## INFORMATION PROVIDED
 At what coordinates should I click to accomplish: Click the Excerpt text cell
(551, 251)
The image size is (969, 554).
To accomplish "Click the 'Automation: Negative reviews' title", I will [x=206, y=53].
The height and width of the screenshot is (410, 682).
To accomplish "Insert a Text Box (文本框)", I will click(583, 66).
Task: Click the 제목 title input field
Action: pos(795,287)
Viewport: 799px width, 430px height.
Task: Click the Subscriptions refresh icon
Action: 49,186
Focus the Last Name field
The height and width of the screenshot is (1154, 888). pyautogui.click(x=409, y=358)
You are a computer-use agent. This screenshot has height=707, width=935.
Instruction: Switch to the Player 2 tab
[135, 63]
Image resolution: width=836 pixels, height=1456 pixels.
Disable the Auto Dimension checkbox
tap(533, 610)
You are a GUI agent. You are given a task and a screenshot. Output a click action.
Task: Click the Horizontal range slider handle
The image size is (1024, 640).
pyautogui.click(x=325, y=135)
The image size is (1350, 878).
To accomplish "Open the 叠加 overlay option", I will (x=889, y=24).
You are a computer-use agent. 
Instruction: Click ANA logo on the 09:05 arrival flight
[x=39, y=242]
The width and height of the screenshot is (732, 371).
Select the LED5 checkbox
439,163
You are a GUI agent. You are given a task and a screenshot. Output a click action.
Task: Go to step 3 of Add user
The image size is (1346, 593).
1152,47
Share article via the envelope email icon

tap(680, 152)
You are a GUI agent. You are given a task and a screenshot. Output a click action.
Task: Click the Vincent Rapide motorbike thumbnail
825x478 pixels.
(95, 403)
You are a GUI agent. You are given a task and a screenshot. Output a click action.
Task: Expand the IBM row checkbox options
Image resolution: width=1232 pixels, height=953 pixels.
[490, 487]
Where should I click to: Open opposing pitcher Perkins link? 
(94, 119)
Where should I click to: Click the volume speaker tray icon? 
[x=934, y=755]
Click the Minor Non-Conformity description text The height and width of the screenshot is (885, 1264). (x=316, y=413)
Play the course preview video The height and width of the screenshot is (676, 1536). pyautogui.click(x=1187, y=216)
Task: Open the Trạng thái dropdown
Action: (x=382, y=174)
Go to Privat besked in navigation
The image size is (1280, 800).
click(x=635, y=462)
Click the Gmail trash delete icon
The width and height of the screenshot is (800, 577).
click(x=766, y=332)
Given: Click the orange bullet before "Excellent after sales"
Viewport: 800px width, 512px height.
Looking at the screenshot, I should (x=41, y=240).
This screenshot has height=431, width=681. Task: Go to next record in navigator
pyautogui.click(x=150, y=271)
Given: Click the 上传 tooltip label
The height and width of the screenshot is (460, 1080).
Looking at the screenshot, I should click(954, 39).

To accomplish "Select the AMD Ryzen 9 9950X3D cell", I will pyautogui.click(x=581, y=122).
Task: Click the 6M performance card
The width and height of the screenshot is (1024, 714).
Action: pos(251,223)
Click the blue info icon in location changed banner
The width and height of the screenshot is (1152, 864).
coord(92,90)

## REQUIREMENT
From the first line to the last, restate the data above exactly.

## REPLY TO THE TASK
 At what coordinates should I click to accomplish: Click the Excerpt text cell
(551, 251)
The image size is (969, 554).
To accomplish "Click the 'Automation: Negative reviews' title", I will [x=206, y=53].
The height and width of the screenshot is (410, 682).
To accomplish "Insert a Text Box (文本框)", I will click(583, 66).
Task: Click the 제목 title input field
Action: pos(795,287)
Viewport: 799px width, 430px height.
Task: Click the Subscriptions refresh icon
Action: 49,186
Focus the Last Name field
The height and width of the screenshot is (1154, 888). pyautogui.click(x=409, y=358)
You are a computer-use agent. This screenshot has height=707, width=935.
Instruction: Switch to the Player 2 tab
[135, 63]
Image resolution: width=836 pixels, height=1456 pixels.
Disable the Auto Dimension checkbox
tap(533, 610)
You are a GUI agent. You are given a task and a screenshot. Output a click action.
Task: Click the Horizontal range slider handle
The image size is (1024, 640).
pyautogui.click(x=325, y=135)
The image size is (1350, 878).
To accomplish "Open the 叠加 overlay option", I will (x=889, y=24).
You are a computer-use agent. 
Instruction: Click ANA logo on the 09:05 arrival flight
[x=39, y=242]
The width and height of the screenshot is (732, 371).
Select the LED5 checkbox
439,163
You are a GUI agent. You are given a task and a screenshot. Output a click action.
Task: Go to step 3 of Add user
The image size is (1346, 593).
1152,47
Share article via the envelope email icon

tap(680, 152)
You are a GUI agent. You are given a task and a screenshot. Output a click action.
Task: Click the Vincent Rapide motorbike thumbnail
825x478 pixels.
(95, 403)
You are a GUI agent. You are given a task and a screenshot. Output a click action.
Task: Expand the IBM row checkbox options
Image resolution: width=1232 pixels, height=953 pixels.
[490, 487]
Where should I click to: Open opposing pitcher Perkins link? 
(94, 119)
Where should I click to: Click the volume speaker tray icon? 
[x=934, y=755]
Click the Minor Non-Conformity description text The height and width of the screenshot is (885, 1264). (x=316, y=413)
Play the course preview video The height and width of the screenshot is (676, 1536). pyautogui.click(x=1187, y=216)
Task: Open the Trạng thái dropdown
Action: (x=382, y=174)
Go to Privat besked in navigation
The image size is (1280, 800).
click(x=635, y=462)
Click the Gmail trash delete icon
The width and height of the screenshot is (800, 577).
click(x=766, y=332)
Given: Click the orange bullet before "Excellent after sales"
Viewport: 800px width, 512px height.
Looking at the screenshot, I should (x=41, y=240).
This screenshot has height=431, width=681. Task: Go to next record in navigator
pyautogui.click(x=150, y=271)
Given: Click the 上传 tooltip label
The height and width of the screenshot is (460, 1080).
Looking at the screenshot, I should click(954, 39).

To accomplish "Select the AMD Ryzen 9 9950X3D cell", I will pyautogui.click(x=581, y=122).
Task: Click the 6M performance card
The width and height of the screenshot is (1024, 714).
Action: pos(251,223)
Click the blue info icon in location changed banner
The width and height of the screenshot is (1152, 864).
coord(92,90)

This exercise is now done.